GOAL OF THE EXERCISE:
Write out, unchanged, everything in the rows below from the line that contains "Given: Click info icon beside Final publish" down to the line that contains "[x=88, y=173]", including both of those lines.

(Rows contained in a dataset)
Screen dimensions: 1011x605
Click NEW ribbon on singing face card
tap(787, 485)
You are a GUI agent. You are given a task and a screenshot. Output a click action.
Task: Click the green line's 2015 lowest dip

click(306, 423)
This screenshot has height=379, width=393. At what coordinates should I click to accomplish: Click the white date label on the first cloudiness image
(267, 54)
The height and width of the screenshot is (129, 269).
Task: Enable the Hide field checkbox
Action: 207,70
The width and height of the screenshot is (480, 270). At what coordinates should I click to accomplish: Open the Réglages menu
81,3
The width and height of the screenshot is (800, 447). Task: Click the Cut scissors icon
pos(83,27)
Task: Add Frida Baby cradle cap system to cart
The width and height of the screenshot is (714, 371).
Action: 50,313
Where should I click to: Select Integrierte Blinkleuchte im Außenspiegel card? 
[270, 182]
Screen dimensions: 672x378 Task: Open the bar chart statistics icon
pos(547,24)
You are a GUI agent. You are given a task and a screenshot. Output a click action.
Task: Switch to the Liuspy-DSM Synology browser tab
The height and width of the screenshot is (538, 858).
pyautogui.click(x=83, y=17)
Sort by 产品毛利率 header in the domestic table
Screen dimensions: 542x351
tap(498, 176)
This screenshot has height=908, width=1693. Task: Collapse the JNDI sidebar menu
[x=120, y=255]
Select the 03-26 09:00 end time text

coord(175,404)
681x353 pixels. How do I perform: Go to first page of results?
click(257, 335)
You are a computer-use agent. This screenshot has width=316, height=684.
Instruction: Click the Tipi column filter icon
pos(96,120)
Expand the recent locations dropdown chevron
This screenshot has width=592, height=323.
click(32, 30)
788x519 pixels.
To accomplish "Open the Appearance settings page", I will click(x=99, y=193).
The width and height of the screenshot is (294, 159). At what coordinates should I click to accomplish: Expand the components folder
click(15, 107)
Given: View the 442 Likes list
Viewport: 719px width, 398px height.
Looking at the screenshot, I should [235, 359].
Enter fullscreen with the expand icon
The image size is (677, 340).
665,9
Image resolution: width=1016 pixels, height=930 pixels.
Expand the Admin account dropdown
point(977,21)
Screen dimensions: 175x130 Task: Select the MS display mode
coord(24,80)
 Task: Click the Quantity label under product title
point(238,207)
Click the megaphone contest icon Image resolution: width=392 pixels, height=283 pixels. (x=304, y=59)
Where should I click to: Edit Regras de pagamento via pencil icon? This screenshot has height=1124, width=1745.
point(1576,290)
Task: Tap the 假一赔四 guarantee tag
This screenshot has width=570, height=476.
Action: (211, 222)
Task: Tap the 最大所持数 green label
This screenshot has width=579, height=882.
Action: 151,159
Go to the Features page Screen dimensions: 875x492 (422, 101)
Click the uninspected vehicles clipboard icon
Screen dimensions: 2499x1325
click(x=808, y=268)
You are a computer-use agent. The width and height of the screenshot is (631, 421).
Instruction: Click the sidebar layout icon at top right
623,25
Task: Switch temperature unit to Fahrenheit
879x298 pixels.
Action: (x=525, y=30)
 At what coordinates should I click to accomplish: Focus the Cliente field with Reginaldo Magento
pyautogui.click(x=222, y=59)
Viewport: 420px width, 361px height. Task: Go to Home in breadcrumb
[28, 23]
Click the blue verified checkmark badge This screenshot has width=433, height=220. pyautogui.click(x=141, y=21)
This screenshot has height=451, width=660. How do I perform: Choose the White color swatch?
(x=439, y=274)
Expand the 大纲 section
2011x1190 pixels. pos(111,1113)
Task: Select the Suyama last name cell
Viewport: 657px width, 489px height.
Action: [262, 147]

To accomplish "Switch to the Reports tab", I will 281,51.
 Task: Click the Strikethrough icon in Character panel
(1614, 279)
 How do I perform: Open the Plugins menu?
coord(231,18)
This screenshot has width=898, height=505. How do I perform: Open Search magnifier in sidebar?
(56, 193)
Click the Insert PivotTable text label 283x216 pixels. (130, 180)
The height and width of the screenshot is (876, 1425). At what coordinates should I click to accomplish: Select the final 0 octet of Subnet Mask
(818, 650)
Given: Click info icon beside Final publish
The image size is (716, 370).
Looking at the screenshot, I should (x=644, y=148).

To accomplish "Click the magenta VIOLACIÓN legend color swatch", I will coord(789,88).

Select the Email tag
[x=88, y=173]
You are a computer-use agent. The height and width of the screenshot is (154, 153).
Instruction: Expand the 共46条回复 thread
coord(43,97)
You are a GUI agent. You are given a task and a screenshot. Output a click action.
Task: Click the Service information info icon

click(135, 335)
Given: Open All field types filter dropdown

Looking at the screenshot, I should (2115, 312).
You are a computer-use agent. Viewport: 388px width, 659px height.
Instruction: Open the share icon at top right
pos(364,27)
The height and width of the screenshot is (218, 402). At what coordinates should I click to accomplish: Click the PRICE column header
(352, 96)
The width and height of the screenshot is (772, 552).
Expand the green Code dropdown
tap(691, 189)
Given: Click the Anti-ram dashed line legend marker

RESULT OF THIS EXERCISE:
Given: Click info icon beside Final publish
The image size is (716, 370).
Looking at the screenshot, I should (x=644, y=148).

To accomplish "Click the magenta VIOLACIÓN legend color swatch", I will coord(789,88).

Select the Email tag
[x=88, y=173]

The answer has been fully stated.